Navajo Nation President Buu Nygren said the Interior Department’s revelation that 136 children from his tribe died while at boarding schools served as a haunting reminder of the generational damage done to tribal languages and culture.

“Those are grandmas and grandpas that never came home,” said Nygren, whose grandmother was taken from her home on the Navajo reservation and sent nearly 700 miles away to Sherman Institute, an Indian boarding school in Riverside, Calif. “They were deported from their reservations to try to take the Indian, to try to take the Navajo, out of them. The government took these kids and they never returned to their families. It’s just devastating and it ruined 136 families.”

Haaland’s three-year investigation cost $21 million and involved a review of about 103 million pages of U.S. government records at the American Indian Records Repository in Lenexa, Kan., and nine National Archives and Records Administration facilities across the country.

But the department said some records are no longer available. Some schools burned down and those records may have been destroyed.

The report’s recommendations included that the federal government should consider returning some former boarding school sites to tribes.

The historical trauma of federal Indian boarding schools and other assimilation-related policies “often impacted several generations” and continues to fuel high suicide rates, drug abuse, alcoholism, and poor parenting among Native Americans and their communities, the report said, citing several studies.

“The federal government — facilitated by the Department I lead — took deliberate and strategic actions through federal Indian boarding school policies to isolate children from their families, deny them their identities, and steal from them the languages, cultures and connections that are foundational to Native people,” Haaland said in a statement.

After their first report in 2022, Haaland and Newland spent more than a year traveling from Oklahoma to Alaska on what was called “The Road to Healing” tour. At 12 stops, for up to eight hours a day, they listened to stories of emotional, physical and sexual abuse told by survivors and their descendants.
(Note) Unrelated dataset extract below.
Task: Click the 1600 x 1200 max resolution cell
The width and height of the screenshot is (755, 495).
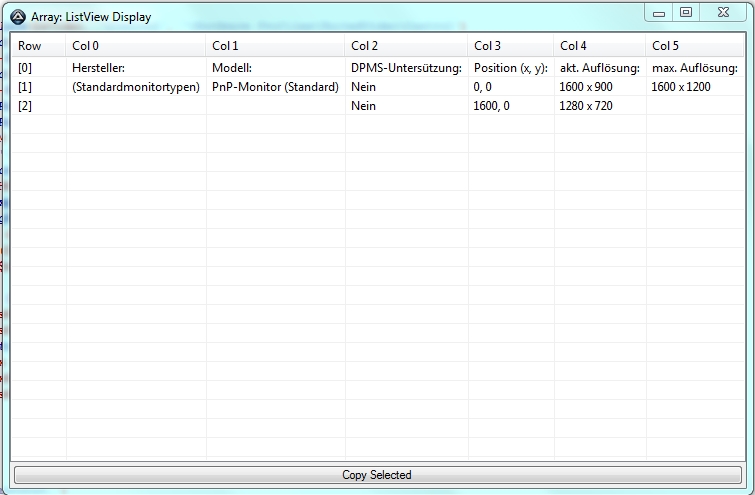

In this final report, Newland included some of the harrowing descriptions by survivors. One former student from Wrangell in Alaska said the school “was a place that attracted pedophiles and many matrons, men and women, perpetrated themselves upon little boys and girls. And what I witnessed in the boys dorm were where matrons were sodomizing boys in their beds or in the bathrooms. We saw girls going home in the middle of the school year pregnant and a lot of these children were like 11 and 12, 13 years old.”

A survivor from a school in South Dakota said: “The sad part about it is a lot of us had to watch the priest sodomize our — so, had to watch our classmates become sexually assaulted. So that’s — nobody wants to share things like that. I’ve learned how to be tough because you couldn’t cry. Couldn’t do that.”
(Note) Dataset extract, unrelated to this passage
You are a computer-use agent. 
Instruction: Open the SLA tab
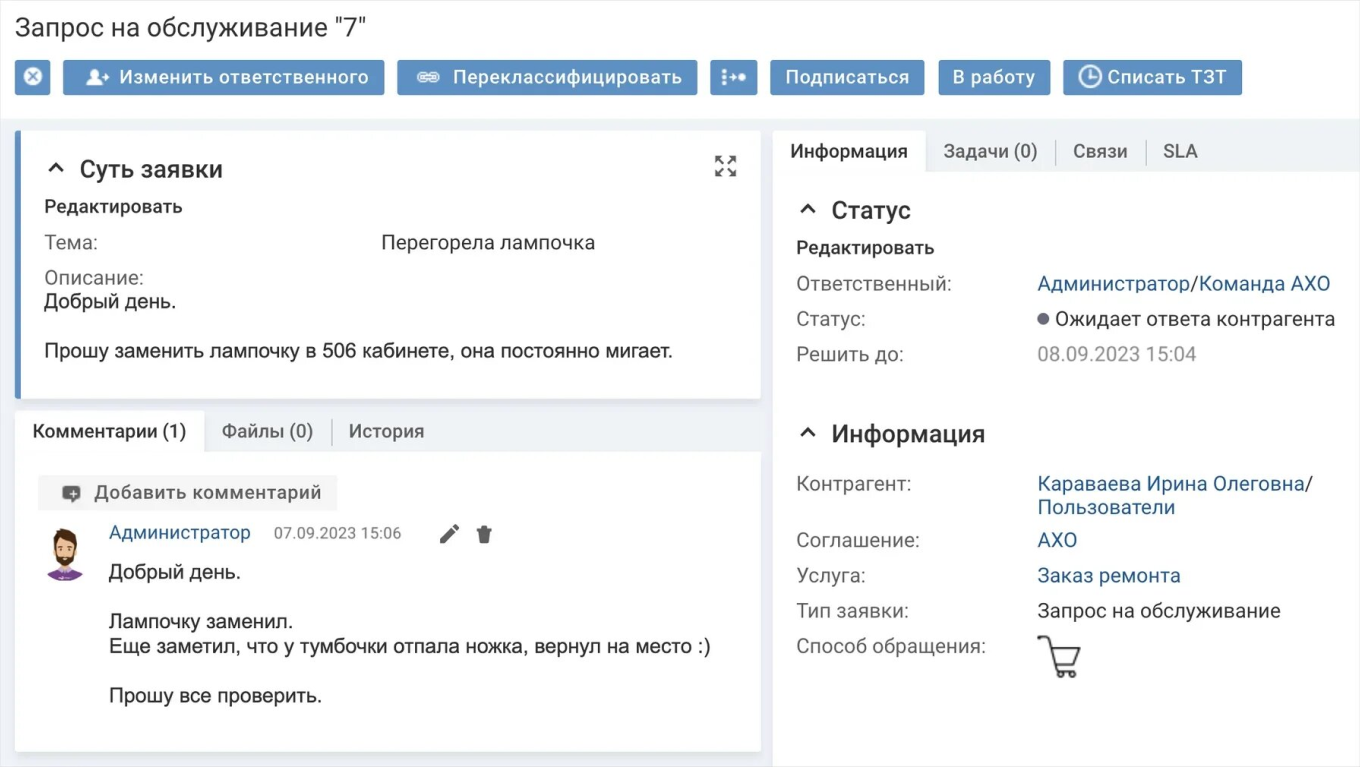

In Michigan, a boarding school survivor recalled the chilling sound of children crying.

“I think the worst part of it was at night, listening to all the other children crying themselves to sleep, crying for their parents, and just wanting to go home,” the survivor said. “And I remember one girl was a bedwetter, and they made her scrub the entire bathroom on her hands and knees with her toothbrush.”

And in Alaska, another survivor spoke of the planes coming to take the children and send them hundreds of miles away.

“I would like to say my aunt said after we all left, after the planes came and we all left, she said the village was so quiet because there was no children. No children in the village.”